Page extract =
Peer review under responsibility of King Saud University.
Abstract
Objectives
The acoustic frequencies present in an incubator are within the hearing range of a newborn; this requires adapting the environment so that the noise inside the incubator is more compatible with that range and facilitates proper hearing development. The objective of this study is to make a comparison, in thirds of an octave (frequency analysis), of the noise present in the NICU room and the interior space of the incubator, analyzing the ambient acoustic quality perceived by the newborn.
Methods
The experiment carried out in this work consisted of two series of measurements of noise levels in the NICU of the “Puerta del Mar” University Hospital (Cádiz, Spain) and two selected incubators in the room. A third-octave frequency band analysis was performed within the audible field (20 Hz/20 kHz). Data were recorded at 1 s intervals for more than 24 h (3600 registers de 1 s.)
Results and conclusions
One may wonder if noise levels inside incubators affect newborns. Based on existing references, the answer is probably “yes”, since the frequencies present inside an incubator are within the audible range of a newborn. According to the consulted bibliography, the audible range of neonates is between 400 Hz and 4 kHz. In this work, the acoustic measurements carried out in the NICU made it possible to evaluate the noise levels in the room and inside the incubators. According to the results, the indicator used LAeq, 1 h, should be complemented with a study in 1/3 octave bands (frequency analysis) to determine the acoustic quality and hearing protection of neonates.
Keywords
Newborn
Intensive care units
Neonatal
Noise
Hearing
Pediatrics
1 Introduction
In recent times, the rate of premature births has grown steadily owing to several factors including an increase in the mother’s age, assisted reproduction, multifetal pregnancies, premature membrane breakage, bacterial infections, and other medical recommendations, such as preeclampsia (Ananth and Vintzileos, 2006). Premature births have been estimated to account for 75–80% of all perinatal deaths (Ovalle et al., 2012), of which 40% o occur within the first 32 weeks of pregnancy (Goldenberg, 2001).
Although advanced care increases the chances of survival in neonatal intensive care units (NICUs), there is growing concern about the overstimulation that newborns are subjected to in these wards. Overstimulation of a newborn’s immature system produces stress that results in disproportionate energy expenditure and may affect curing, recovery, and growth-related processes (Ananth and Vintzileos, 2006). Stress in this scenario originates mainly from ambient light and noise, tactile and stimulative handling, and care of the neonates (Peng et al., 2014). Noise exposure is a necessary, continuous form of sensory stimulation for premature neonates and one that is thus ordinarily included in interventions for this type of patient (Krueger et al., 2012). Excessive noise and especially tonal noise, impulsive noise, and noise events cause harmful effects on human health, especially on newborns. So harmful as to result in stress-derived functional disorder high noise levels can not only lead to hearing losses in neonates (Stennert et al., 1977) but also lower mean blood pressure (Slevin et al., 2000), increase heart and breathing rate, decrease oxygen saturation (Bremmer et al., 2003) and impair the self-regulatory capacity of newborns (Shimizu and Matsuo, 2016). Also, the mid and long-term effects of cyclical stimulation with high sound pressure levels can have psychological impacts with behavioral consequences (Trapanotto et al., 2004).

Questions =
(a) Rewrite the paragraph of the incubator noise excerpt that begins "In recent times, the rate of premature births" as a concise bulleted list that keeps its main facts.
(b) According to the bibliography consulted in the incubator noise excerpt, what is the audible range of neonates?
(c) Duplicate the passage of the incubator noise excerpt starting at "Peer review under" and ending at "by the newborn.".

Data excerpt =
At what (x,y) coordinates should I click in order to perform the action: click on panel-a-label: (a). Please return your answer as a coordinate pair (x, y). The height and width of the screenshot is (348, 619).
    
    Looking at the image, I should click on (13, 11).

Exercise solutions =
(a)
- The rate of premature births has grown steadily.
- Contributing factors include increased maternal age, assisted reproduction, multifetal pregnancies, premature membrane breakage, bacterial infections, and other medical recommendations such as preeclampsia.
- Premature births are estimated to account for 75–80% of all perinatal deaths.
- Of these deaths, 40% occur within the first 32 weeks of pregnancy.

(b) Between 400 Hz and 4 kHz.

(c)
Peer review under responsibility of King Saud University.
Abstract
Objectives
The acoustic frequencies present in an incubator are within the hearing range of a newborn; this requires adapting the environment so that the noise inside the incubator is more compatible with that range and facilitates proper hearing development. The objective of this study is to make a comparison, in thirds of an octave (frequency analysis), of the noise present in the NICU room and the interior space of the incubator, analyzing the ambient acoustic quality perceived by the newborn.